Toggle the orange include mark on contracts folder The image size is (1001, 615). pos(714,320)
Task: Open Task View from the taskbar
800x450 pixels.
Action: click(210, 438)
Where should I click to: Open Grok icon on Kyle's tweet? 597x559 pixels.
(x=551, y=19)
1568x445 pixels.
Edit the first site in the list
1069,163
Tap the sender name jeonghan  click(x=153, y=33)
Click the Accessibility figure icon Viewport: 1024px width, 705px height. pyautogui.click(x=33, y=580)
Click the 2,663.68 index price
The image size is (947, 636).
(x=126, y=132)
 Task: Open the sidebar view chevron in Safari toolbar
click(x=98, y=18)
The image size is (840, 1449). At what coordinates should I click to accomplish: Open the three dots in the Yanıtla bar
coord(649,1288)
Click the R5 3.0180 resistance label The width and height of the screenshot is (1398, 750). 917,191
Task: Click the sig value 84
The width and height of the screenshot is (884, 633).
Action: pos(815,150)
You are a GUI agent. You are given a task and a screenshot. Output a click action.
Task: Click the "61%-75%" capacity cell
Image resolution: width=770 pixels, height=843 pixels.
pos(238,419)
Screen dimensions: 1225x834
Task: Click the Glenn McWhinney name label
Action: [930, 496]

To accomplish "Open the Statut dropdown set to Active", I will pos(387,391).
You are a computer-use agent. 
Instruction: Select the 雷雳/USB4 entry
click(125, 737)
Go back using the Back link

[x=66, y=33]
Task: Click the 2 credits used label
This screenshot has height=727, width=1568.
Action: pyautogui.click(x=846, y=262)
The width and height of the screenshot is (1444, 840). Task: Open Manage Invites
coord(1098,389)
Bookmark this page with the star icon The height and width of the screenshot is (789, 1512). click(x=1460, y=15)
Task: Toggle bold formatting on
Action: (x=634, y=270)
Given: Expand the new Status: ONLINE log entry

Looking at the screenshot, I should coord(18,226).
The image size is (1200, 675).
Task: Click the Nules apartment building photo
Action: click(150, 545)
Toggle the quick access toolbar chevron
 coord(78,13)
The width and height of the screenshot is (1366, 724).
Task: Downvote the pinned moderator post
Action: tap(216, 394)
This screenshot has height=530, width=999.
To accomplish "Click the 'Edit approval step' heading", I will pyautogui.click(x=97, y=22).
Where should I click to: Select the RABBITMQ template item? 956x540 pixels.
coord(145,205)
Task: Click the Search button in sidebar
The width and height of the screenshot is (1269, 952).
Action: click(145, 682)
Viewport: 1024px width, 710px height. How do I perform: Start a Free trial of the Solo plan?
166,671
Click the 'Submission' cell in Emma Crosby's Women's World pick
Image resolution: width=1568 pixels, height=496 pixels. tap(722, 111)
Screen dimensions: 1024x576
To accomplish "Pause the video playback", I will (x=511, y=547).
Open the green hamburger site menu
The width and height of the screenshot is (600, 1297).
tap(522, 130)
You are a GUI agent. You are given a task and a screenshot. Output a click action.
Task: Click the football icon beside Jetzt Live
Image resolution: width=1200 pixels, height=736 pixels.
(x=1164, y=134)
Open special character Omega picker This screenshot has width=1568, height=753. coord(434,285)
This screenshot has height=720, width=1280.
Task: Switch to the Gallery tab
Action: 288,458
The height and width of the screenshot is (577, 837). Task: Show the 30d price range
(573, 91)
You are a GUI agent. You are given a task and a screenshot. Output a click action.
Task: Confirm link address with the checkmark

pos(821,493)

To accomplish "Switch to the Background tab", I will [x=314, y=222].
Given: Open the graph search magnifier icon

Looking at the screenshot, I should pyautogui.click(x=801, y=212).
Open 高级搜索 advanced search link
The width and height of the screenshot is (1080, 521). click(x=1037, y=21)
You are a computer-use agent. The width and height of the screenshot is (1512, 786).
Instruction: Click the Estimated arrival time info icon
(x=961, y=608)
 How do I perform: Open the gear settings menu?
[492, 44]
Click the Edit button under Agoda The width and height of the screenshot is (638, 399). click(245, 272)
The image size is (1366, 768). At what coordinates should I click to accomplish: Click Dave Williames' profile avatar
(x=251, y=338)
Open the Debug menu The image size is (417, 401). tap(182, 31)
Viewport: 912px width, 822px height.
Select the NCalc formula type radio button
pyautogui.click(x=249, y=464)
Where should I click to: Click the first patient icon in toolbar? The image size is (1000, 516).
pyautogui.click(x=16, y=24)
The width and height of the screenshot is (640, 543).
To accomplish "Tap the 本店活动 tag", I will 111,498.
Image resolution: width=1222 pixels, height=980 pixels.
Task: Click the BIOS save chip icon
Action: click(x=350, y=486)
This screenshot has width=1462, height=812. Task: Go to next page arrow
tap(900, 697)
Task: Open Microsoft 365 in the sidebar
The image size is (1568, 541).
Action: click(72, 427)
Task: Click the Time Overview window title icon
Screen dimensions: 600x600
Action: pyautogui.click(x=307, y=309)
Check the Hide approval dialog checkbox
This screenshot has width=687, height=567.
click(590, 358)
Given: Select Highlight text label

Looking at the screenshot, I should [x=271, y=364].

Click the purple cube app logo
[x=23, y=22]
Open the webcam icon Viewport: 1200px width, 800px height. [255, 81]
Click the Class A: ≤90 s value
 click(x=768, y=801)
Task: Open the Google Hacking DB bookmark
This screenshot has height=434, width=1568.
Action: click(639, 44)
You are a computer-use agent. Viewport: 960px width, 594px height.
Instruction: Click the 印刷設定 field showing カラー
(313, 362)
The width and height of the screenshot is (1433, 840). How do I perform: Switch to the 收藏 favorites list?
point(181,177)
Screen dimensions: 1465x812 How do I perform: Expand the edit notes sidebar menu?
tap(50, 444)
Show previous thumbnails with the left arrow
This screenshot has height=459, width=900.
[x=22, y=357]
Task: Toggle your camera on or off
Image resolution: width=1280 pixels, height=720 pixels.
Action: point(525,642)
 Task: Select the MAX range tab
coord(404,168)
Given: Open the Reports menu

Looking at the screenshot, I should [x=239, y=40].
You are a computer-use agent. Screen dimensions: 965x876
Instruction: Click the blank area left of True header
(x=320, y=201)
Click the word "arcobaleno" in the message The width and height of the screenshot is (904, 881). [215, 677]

********

• Try it: Among the entries, how many lines include the word "computer"? Answer with a single number and nothing further.

• Solution: 4